**What is being asked:** Please show every line from the entries that carries the word "page".

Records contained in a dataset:

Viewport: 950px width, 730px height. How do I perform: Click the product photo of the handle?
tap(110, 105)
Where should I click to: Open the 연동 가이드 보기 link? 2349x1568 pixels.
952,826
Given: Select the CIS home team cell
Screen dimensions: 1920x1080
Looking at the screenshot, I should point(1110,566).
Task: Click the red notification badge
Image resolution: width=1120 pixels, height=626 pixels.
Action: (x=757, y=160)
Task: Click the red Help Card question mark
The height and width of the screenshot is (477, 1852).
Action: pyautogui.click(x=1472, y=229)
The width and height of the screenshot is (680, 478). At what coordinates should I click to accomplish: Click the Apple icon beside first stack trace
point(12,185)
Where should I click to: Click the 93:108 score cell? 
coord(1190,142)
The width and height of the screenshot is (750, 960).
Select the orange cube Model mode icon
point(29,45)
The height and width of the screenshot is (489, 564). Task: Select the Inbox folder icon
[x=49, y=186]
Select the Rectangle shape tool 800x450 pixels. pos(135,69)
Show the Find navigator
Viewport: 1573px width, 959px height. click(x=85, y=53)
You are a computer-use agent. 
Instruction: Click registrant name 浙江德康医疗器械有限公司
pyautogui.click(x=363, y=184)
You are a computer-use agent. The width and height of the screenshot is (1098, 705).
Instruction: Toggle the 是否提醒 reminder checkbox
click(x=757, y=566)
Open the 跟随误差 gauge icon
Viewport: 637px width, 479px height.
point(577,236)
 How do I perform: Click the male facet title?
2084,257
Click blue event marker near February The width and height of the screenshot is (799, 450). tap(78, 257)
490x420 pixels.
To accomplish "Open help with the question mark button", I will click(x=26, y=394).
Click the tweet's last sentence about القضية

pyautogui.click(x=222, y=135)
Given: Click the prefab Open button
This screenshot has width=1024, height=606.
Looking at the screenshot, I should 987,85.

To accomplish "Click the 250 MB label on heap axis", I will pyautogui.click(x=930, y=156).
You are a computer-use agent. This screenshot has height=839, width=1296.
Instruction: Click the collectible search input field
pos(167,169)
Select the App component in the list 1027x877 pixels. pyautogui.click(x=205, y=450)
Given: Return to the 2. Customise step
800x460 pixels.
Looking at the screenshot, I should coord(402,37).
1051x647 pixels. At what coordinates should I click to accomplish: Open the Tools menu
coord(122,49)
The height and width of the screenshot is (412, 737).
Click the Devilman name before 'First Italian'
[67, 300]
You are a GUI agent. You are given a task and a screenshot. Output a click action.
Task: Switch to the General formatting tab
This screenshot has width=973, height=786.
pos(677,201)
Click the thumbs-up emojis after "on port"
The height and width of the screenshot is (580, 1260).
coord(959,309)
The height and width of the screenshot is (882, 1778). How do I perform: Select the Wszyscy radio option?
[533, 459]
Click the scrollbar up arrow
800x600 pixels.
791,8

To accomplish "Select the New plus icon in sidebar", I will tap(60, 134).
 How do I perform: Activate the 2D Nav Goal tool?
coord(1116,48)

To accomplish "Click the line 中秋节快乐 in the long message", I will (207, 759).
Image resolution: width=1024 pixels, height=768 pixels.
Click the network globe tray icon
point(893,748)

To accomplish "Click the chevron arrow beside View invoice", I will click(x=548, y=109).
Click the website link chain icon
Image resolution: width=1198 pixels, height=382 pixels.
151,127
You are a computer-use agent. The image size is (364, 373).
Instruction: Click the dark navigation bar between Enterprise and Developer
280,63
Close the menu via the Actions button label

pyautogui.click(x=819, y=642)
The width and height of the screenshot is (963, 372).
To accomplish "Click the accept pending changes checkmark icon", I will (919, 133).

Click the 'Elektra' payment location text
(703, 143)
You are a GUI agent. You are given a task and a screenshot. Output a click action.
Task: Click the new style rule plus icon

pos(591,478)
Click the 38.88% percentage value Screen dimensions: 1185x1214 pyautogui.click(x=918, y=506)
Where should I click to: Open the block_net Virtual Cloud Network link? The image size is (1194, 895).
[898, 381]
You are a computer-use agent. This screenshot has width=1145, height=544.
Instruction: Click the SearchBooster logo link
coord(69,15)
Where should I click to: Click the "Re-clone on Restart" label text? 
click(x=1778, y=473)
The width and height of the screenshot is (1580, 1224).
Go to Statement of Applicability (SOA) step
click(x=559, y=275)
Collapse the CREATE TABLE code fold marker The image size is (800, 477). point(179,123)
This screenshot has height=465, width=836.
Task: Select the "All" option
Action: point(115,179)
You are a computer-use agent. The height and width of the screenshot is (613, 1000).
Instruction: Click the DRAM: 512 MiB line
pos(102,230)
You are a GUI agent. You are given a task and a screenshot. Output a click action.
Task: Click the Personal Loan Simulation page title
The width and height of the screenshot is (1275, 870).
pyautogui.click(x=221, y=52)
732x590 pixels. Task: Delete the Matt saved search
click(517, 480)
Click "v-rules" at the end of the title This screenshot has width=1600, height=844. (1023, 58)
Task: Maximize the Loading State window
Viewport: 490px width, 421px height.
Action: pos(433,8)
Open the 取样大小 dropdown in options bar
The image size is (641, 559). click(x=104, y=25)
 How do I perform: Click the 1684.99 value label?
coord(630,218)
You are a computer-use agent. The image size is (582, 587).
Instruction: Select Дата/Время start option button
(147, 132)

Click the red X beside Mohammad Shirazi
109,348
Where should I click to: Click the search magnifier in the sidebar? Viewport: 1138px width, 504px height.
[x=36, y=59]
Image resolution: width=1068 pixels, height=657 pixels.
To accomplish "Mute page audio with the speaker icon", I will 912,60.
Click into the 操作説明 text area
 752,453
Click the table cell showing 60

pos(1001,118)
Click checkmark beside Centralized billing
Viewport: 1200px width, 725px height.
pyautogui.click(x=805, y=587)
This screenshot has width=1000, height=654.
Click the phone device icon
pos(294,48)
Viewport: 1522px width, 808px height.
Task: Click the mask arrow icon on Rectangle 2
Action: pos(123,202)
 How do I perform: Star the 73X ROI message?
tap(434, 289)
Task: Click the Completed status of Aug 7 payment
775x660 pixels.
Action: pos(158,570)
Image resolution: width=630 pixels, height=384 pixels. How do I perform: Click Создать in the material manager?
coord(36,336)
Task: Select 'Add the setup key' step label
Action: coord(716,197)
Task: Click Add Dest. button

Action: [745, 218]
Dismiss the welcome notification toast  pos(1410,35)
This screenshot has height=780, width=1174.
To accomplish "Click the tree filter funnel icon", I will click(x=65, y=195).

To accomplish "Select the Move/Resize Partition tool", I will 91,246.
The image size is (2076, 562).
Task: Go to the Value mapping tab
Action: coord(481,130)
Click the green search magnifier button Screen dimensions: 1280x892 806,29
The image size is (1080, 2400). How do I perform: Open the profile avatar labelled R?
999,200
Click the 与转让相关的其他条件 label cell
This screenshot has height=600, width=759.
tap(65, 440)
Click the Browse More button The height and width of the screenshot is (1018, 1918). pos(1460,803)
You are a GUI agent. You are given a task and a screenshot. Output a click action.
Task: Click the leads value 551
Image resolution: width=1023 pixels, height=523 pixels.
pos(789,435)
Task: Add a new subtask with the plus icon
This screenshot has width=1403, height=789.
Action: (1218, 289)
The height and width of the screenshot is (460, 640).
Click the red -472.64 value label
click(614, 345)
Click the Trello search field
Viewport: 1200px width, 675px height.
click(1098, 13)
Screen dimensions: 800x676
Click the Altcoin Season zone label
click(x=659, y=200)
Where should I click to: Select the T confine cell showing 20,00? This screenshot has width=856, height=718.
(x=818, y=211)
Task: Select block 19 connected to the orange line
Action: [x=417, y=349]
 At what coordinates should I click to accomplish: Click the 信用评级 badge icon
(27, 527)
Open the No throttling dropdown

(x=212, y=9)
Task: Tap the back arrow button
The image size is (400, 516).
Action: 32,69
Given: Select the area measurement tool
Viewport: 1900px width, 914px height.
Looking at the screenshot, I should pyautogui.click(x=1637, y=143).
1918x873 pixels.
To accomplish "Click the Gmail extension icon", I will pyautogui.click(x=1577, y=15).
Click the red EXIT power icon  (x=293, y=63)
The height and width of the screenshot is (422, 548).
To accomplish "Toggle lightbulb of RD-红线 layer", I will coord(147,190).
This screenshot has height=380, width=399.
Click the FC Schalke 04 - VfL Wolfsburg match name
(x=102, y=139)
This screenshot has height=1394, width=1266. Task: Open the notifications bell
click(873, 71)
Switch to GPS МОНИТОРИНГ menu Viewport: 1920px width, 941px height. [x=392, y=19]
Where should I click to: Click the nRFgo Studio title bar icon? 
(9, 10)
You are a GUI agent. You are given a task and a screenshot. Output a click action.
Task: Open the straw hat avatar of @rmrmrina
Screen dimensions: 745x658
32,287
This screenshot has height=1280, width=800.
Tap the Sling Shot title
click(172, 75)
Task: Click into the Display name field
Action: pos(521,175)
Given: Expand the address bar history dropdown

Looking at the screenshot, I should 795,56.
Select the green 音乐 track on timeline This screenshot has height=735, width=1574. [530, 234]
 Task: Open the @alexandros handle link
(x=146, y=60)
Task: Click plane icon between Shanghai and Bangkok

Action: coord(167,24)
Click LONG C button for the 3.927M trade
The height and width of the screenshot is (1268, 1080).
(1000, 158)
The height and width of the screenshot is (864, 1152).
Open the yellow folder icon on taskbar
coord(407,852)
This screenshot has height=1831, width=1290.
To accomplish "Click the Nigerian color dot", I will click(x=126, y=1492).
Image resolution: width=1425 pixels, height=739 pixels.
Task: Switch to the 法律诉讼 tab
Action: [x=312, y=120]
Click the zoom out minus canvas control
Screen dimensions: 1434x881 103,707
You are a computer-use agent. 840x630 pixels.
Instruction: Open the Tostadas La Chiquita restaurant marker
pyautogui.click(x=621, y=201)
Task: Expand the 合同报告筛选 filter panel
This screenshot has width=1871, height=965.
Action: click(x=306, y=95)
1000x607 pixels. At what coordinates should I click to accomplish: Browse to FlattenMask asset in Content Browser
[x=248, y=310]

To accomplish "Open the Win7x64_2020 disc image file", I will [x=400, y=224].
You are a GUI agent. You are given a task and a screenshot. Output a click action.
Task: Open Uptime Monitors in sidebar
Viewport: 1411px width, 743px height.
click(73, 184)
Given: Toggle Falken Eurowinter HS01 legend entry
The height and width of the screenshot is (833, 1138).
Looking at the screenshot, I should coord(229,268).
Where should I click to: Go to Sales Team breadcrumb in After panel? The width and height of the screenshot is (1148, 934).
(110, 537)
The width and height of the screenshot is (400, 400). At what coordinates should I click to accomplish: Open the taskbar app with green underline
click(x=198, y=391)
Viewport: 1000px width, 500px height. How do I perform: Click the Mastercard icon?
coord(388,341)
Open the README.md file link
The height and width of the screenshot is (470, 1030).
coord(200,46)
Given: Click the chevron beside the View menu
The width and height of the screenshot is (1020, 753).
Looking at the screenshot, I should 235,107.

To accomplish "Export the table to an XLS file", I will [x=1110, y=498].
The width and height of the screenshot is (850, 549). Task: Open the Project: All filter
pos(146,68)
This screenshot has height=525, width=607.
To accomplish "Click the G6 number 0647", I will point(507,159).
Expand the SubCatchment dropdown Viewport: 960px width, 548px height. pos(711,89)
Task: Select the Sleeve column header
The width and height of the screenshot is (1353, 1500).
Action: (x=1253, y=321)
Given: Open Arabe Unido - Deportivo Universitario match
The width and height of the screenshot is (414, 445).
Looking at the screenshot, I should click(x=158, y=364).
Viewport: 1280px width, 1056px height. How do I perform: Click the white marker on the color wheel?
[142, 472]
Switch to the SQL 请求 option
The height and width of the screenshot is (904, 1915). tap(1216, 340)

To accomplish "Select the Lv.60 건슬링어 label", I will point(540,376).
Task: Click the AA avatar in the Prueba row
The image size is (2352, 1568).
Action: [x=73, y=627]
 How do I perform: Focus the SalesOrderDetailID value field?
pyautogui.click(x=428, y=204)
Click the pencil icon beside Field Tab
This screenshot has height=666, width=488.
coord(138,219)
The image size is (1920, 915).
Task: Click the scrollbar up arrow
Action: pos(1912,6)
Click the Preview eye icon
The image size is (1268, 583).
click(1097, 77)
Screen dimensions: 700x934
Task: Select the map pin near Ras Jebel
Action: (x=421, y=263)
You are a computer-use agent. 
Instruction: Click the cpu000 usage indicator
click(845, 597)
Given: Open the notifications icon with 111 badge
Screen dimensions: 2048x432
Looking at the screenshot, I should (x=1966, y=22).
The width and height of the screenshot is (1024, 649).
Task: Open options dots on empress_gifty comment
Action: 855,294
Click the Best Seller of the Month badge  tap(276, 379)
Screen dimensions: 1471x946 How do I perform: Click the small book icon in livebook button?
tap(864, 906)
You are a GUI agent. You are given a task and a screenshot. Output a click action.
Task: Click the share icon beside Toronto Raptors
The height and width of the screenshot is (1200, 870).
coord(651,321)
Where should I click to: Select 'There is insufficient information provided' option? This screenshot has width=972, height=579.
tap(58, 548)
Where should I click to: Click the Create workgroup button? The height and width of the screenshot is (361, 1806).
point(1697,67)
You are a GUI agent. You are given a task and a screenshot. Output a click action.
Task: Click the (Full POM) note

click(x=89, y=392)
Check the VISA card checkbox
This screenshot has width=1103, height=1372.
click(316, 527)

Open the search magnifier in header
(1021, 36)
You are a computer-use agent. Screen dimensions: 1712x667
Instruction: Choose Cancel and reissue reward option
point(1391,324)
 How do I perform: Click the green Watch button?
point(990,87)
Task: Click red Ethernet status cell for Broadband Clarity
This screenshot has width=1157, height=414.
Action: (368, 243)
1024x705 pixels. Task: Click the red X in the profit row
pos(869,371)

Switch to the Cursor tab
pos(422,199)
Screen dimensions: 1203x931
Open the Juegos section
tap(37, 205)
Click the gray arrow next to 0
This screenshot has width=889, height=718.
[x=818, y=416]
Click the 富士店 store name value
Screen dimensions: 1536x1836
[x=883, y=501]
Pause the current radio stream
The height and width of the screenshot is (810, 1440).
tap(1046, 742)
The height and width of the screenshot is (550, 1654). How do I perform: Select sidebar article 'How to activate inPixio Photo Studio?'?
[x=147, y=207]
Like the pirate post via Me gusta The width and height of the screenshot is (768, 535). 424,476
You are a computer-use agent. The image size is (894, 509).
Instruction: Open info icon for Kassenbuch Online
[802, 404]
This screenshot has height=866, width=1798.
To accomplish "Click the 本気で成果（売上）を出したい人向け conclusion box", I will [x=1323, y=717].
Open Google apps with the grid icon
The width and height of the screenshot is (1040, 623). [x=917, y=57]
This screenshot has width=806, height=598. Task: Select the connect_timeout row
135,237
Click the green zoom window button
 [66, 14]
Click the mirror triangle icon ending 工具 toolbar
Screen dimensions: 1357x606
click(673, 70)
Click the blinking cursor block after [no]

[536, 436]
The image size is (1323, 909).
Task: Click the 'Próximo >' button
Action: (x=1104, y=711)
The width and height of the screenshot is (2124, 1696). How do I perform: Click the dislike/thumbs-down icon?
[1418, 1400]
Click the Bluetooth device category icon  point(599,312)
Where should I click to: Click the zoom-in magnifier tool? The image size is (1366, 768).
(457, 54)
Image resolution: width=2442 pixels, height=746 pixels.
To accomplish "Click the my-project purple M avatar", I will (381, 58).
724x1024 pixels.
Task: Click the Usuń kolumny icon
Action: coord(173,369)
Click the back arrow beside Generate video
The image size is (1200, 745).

**Solution to this problem:**
Task: Click the Personal Loan Simulation page title
To accomplish "Mute page audio with the speaker icon", I will 912,60.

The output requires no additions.